Enabling Hybrid Algorithms on Utility-Era Devices via Error Suppression

ORAL

Abstract



While scalable and fault-tolerant quantum computers are currently out of reach, hybrid quantum-classical algorithms provide a path toward achieving quantum advantage for certain types of optimization problems on utility-era devices. Yet, errors and imperfections in existing quantum computers degrade the performance of these algorithms, rendering them unavailing. Various statistical techniques, such as ZNE and PEC, have been used to address this challenge. However, these methods can be applied to only a small subset of problems, and introduce an extensive sampling overhead, increasing the time and cost required to complete these tasks.

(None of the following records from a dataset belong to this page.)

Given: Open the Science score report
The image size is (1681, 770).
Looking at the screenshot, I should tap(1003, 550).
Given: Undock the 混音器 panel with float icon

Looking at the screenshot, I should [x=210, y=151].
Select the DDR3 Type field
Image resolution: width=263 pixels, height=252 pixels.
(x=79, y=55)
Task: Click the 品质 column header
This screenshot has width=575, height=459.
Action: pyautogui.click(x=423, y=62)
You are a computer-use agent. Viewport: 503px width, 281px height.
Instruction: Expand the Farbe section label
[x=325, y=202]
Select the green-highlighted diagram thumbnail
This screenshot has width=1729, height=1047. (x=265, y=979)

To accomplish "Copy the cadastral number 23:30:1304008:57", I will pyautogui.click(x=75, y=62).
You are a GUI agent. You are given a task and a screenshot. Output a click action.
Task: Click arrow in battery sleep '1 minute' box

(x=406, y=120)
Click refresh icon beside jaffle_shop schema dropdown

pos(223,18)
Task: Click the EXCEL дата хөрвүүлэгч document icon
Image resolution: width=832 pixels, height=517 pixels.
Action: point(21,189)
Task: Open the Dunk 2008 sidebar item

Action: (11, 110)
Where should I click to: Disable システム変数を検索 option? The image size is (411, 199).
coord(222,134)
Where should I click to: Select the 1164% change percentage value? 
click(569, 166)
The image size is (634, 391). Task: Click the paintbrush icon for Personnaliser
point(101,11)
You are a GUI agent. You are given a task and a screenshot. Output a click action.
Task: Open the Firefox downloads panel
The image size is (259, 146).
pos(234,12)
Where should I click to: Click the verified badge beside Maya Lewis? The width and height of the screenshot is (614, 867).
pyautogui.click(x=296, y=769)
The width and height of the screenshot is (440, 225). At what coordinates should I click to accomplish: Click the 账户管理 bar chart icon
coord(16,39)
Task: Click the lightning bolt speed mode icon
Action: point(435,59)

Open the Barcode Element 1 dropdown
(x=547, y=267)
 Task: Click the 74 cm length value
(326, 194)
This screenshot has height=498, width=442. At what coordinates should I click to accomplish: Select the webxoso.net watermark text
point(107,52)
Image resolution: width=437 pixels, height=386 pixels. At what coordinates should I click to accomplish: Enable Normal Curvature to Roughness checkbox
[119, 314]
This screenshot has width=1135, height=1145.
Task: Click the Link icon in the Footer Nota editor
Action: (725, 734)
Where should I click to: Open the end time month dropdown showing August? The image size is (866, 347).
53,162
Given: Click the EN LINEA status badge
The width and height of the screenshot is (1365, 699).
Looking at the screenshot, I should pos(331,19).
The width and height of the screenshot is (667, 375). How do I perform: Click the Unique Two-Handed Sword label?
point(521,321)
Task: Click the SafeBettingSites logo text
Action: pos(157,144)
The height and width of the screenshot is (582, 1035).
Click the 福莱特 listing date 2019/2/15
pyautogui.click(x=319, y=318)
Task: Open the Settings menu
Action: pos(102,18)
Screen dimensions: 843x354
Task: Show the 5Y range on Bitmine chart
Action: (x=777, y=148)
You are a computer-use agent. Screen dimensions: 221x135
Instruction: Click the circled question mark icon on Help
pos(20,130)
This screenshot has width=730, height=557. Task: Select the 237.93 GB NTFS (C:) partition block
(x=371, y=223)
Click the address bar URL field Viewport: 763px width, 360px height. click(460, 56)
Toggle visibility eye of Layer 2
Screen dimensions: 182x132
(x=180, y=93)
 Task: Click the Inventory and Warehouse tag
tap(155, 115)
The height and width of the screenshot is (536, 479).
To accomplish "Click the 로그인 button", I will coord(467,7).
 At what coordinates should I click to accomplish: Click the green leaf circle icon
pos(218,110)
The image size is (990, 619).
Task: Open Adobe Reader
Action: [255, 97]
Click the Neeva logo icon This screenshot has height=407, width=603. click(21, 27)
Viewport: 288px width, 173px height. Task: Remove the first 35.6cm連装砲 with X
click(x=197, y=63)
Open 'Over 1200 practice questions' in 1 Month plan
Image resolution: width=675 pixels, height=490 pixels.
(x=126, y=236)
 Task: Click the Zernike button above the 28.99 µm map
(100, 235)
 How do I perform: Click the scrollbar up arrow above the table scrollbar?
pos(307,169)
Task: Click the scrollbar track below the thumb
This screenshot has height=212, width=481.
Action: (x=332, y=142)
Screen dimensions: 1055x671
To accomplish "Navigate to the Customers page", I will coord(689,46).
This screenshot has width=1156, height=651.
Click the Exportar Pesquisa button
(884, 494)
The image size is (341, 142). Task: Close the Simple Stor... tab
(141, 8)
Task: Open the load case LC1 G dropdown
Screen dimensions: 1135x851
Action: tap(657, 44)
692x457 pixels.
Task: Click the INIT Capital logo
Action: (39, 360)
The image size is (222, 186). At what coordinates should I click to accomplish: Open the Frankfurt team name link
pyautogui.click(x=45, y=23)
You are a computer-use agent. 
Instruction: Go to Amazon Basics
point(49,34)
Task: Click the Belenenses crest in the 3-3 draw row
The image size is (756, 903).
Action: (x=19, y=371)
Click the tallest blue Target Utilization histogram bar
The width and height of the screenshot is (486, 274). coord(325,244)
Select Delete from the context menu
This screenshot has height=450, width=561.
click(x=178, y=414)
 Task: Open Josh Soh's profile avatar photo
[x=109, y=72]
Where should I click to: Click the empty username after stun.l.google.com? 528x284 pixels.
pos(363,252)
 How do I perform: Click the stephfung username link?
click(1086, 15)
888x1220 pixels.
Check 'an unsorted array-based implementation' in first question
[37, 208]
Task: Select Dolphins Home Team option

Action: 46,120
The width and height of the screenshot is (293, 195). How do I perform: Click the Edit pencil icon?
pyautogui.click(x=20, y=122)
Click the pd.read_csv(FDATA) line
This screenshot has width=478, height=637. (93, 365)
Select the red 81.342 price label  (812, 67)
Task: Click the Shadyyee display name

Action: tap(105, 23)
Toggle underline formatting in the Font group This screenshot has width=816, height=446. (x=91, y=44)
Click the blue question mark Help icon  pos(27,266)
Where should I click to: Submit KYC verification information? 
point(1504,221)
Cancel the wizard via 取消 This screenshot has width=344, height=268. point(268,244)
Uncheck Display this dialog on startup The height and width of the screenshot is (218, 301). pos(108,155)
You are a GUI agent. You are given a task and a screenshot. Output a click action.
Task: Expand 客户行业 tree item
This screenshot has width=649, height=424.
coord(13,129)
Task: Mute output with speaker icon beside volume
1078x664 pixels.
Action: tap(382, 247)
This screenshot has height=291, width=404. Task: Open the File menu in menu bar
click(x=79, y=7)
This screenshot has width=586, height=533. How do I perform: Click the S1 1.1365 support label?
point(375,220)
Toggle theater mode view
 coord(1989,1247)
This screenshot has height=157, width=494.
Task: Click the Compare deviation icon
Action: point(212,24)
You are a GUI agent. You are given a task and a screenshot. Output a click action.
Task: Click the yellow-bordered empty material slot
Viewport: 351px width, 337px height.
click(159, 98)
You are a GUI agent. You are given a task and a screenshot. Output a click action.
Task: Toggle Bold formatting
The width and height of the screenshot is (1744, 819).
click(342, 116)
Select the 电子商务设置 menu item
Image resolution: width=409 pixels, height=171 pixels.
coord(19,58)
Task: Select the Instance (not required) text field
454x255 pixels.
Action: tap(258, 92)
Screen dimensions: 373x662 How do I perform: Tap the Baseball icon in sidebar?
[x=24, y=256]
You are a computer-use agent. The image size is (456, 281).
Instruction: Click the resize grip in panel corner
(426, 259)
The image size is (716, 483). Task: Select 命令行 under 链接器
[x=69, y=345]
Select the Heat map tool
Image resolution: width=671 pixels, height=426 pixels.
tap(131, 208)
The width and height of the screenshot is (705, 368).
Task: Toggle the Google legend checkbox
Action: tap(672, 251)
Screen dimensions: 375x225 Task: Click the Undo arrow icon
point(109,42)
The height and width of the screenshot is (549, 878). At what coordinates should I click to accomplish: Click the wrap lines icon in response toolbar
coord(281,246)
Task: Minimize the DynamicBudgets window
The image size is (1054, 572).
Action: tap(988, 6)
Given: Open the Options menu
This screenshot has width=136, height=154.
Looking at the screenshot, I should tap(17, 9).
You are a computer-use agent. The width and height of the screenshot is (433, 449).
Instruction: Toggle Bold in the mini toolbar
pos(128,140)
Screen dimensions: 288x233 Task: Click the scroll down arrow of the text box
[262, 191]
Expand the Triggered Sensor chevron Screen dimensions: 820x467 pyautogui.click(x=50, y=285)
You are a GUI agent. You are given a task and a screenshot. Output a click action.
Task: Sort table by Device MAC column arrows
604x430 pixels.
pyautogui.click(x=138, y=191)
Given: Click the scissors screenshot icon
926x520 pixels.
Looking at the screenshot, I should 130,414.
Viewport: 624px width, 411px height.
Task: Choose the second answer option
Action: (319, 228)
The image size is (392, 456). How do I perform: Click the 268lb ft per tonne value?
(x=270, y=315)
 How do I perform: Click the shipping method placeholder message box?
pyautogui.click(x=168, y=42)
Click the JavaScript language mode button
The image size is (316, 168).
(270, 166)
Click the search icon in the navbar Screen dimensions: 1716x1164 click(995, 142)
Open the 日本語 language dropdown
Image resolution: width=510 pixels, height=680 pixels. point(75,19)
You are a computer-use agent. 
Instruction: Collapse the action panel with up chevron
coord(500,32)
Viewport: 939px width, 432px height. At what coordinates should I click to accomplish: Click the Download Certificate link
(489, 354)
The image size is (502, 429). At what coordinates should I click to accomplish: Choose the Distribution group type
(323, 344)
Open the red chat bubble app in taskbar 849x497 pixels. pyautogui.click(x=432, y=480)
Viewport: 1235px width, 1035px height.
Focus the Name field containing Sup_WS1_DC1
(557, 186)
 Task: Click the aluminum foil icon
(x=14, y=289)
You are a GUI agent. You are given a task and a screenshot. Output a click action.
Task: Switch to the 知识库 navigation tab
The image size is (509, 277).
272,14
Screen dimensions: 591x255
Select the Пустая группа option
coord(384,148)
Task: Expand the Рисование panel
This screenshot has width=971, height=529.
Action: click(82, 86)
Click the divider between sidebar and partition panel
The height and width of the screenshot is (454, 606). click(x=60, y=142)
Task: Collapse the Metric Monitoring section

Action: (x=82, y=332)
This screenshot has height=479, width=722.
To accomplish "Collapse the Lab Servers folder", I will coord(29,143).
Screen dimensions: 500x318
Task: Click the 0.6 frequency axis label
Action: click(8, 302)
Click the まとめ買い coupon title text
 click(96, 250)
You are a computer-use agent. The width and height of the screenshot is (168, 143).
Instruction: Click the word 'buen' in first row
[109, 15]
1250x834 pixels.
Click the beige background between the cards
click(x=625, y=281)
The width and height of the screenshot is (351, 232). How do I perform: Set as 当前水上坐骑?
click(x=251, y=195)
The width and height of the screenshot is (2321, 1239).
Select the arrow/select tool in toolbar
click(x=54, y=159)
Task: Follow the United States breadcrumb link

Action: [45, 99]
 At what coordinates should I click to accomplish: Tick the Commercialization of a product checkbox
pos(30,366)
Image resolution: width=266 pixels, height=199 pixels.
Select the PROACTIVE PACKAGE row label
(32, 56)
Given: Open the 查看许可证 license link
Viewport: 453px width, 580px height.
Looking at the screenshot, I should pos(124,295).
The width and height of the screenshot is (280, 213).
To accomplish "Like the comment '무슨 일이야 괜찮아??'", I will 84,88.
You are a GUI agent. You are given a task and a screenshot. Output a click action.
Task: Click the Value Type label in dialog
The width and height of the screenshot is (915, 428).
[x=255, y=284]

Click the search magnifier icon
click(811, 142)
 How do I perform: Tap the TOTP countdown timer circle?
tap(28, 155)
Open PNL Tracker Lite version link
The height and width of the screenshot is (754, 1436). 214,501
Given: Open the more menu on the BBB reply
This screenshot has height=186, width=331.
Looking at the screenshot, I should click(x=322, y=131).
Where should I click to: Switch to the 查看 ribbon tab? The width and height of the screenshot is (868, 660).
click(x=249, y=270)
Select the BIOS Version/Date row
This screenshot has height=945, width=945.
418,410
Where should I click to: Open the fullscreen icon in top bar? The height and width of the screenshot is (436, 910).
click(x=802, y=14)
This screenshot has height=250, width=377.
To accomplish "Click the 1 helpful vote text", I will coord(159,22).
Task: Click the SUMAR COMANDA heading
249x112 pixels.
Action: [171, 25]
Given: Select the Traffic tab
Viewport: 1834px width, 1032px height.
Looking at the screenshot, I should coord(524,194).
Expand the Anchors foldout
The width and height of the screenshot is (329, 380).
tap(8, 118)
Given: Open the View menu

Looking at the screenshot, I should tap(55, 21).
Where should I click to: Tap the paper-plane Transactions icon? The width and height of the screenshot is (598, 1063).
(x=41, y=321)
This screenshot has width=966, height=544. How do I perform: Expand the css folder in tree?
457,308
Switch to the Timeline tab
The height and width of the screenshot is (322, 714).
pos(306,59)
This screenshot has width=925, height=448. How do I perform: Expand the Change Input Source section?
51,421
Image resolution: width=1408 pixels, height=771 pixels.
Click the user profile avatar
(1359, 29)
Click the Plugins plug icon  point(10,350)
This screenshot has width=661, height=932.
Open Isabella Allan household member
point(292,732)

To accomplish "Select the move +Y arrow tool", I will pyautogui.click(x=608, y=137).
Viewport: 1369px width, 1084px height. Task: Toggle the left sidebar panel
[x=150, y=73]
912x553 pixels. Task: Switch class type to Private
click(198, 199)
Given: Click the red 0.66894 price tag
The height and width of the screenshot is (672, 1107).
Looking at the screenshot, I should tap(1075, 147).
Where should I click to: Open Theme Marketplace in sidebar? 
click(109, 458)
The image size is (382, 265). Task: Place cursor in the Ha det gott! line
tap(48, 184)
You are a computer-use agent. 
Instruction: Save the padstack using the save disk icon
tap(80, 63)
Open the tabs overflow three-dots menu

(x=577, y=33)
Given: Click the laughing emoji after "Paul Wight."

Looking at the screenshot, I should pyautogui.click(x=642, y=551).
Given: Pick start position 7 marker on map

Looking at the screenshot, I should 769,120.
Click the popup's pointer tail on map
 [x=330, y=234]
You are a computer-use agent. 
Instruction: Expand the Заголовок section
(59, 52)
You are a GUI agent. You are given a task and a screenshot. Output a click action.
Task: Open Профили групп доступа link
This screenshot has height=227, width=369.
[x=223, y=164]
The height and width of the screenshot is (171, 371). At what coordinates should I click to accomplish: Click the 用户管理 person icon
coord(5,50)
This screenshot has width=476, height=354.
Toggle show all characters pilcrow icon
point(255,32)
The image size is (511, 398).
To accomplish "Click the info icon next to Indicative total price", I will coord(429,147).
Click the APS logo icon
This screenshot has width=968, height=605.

We show that a deterministic error suppression workflow, with no overhead, improves the performance of hybrid algorithms on currently available quantum hardware by addressing both the quality of implementation of individual circuits and the effectiveness of the classical optimization loop. In this talk, we review the different parts of our workflow and demonstrate its effectiveness via the implementation of QAOA on real devices. We show orders of magnitude improvement in performance alongside a substantial reduction in the resources needed for achieving these tasks.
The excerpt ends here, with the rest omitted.